AutoSpill iteration error plot

How to use AutoSpill:

The original AutoSpill R package works only on Mac or Unix systems. This is because it employs mclapply to process the controls in parallel, and a different type of parallel processing is required on Windows machines. This version of the package should work in R on Windows, but lacks parallel processing all together. It’s still somehow about as fast the FlowJo implementation in my hands. Use the original version if you're working on a cluster.

AutoSpill requires two things as input:

1. Your single stained control fcs files.

2.  A CSV file listing the files by their names, assigning them to the channels to use from the cytometer and the names of the markers. In the original version, you also need to add the approximate emission wavelength for each fluorophore in a separate column. This information is hardly used, and I’ll remove this requirement in the updated version soon.

Set the location of these items:

fcs.control.dir <- "working_directory/single_stained_controls"

control.def.file <- "working_directory/fcs_control_file.csv"

 You can then set the parameters for the Autospill run. "final.step" is what you want if you just want it to produce a good spillover matrix.

asp <- get.autospill.param( "final.step" )

Next, read in the single-stained controls:

flow.control <- read.flow.control( fcs.control.dir, control.def.file, asp)

Now, automatically gate the cells to be used for calculating the compensation. This step uses Voronoi tessellation to figure out where your cells are on FSC/SSC. If you have a lot of debris or dead cells, at higher density than the live cells, this may not work well. That said, you may have bigger problems if you have poor cell preps. To get around this, you can pre-gate in the software of your choice and use exported pre-gated cells as the input. This may also help if your positive cells are not lymphocytes, as the Voronoi tessellation tends to pick the lymphocyte area since it tends to be the area of highest density. The gating parameters can be tweaked a bit, but auto-gating for any possible arrangement of cells on a scatter plot is not a simple coding problem.

flow.gate <- gate.flow.data( flow.control, asp )

We then extract the spillover using robust linear models on both the untransformed and biexponentially transformed data.

marker.spillover.unco.untr <- get.marker.spillover( TRUE, flow.gate, flow.control, asp )

marker.spillover.unco.tran <- get.marker.spillover( FALSE, flow.gate, flow.control, asp )

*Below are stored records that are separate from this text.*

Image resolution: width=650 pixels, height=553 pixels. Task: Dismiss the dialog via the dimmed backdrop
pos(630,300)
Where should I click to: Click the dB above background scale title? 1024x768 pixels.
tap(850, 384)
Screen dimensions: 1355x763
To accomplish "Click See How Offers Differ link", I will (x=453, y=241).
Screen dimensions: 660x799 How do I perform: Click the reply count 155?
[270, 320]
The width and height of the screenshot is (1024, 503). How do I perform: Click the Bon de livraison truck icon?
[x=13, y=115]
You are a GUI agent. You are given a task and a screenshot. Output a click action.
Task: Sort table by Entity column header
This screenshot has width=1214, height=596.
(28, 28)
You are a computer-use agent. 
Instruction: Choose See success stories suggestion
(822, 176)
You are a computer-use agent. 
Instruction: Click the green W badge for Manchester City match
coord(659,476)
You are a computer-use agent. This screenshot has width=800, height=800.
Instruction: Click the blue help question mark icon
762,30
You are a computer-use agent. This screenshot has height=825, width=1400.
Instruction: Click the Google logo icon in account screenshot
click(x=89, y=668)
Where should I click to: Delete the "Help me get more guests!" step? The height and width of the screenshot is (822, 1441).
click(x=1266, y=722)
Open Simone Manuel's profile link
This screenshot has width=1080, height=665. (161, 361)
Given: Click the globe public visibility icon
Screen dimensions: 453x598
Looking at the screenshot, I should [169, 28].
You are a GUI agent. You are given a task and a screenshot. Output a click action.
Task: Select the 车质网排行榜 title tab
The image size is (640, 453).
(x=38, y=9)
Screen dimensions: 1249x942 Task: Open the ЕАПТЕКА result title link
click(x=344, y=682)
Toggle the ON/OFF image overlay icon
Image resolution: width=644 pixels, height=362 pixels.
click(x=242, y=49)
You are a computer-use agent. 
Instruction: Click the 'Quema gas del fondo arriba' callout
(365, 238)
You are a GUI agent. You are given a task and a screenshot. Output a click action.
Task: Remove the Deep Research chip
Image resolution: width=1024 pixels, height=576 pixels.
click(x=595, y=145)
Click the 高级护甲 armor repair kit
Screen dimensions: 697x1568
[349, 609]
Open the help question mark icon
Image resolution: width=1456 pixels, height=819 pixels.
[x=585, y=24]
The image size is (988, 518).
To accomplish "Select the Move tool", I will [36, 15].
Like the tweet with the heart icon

Finally, we iteratively refine the spillover by applying the calculated compensation to the controls and checking to see if they’re actually straight versus the other channels.

refine.spillover.result <- refine.spillover( marker.spillover.unco.untr, 		
    marker.spillover.unco.tran,
    flow.gate, flow.control, asp )

If you want a .mtx compensation matrix file that you can use in FlowJo, run the convert_spillover_to_flowjo script (available in both R and Python versions).